» Your instructions:
With the pictures left out, reproduce exactly the lines from the one containing "Click the green Forward navigation arrow" through the final line of the entries.

####

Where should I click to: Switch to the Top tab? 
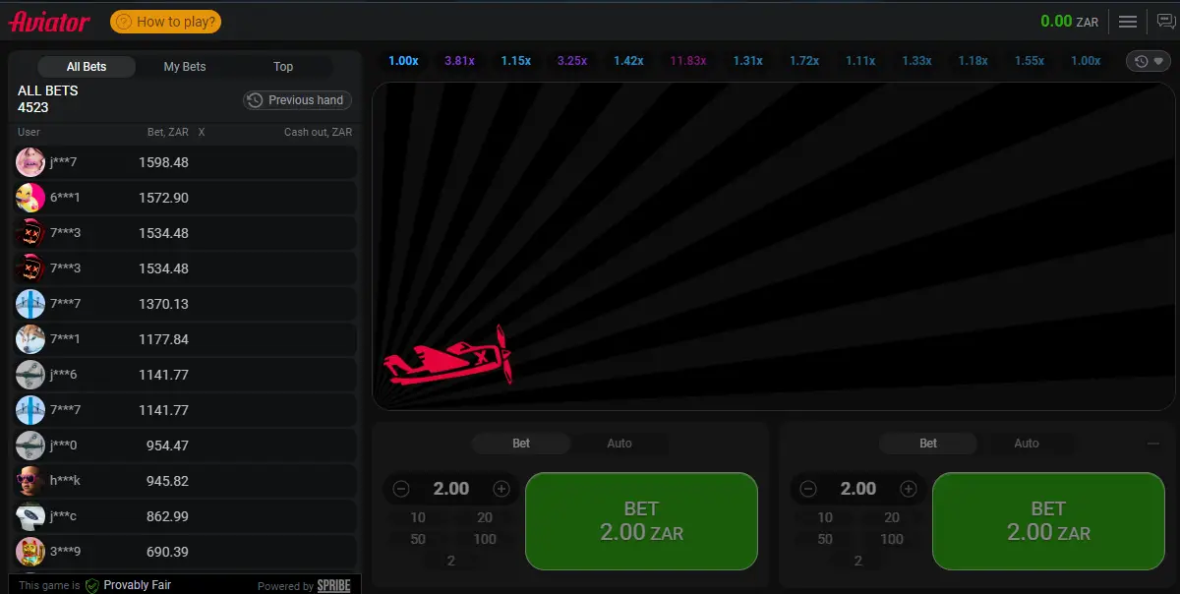[x=283, y=67]
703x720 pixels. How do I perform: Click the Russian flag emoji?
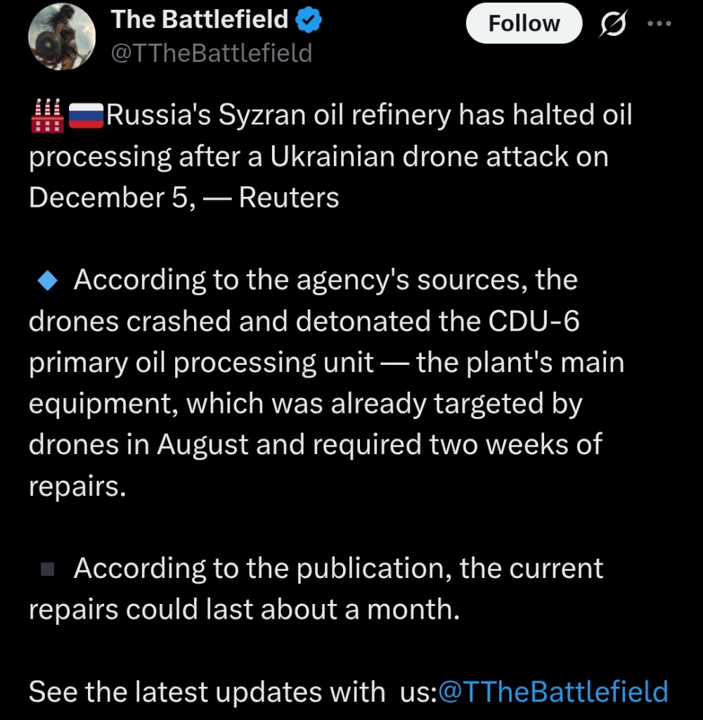[86, 116]
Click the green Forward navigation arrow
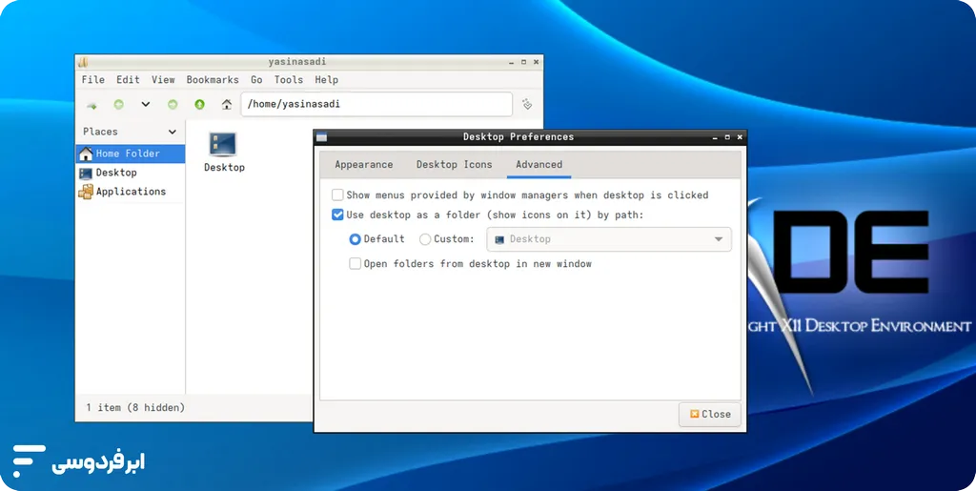Screen dimensions: 976x491 point(173,105)
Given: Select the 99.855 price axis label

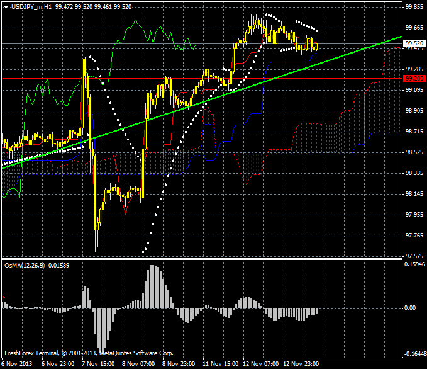Looking at the screenshot, I should [x=414, y=7].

####

» Completed task:
Click the green Forward navigation arrow
Screen dimensions: 976x491 point(173,105)
Given: Select the 99.855 price axis label

Looking at the screenshot, I should [x=414, y=7].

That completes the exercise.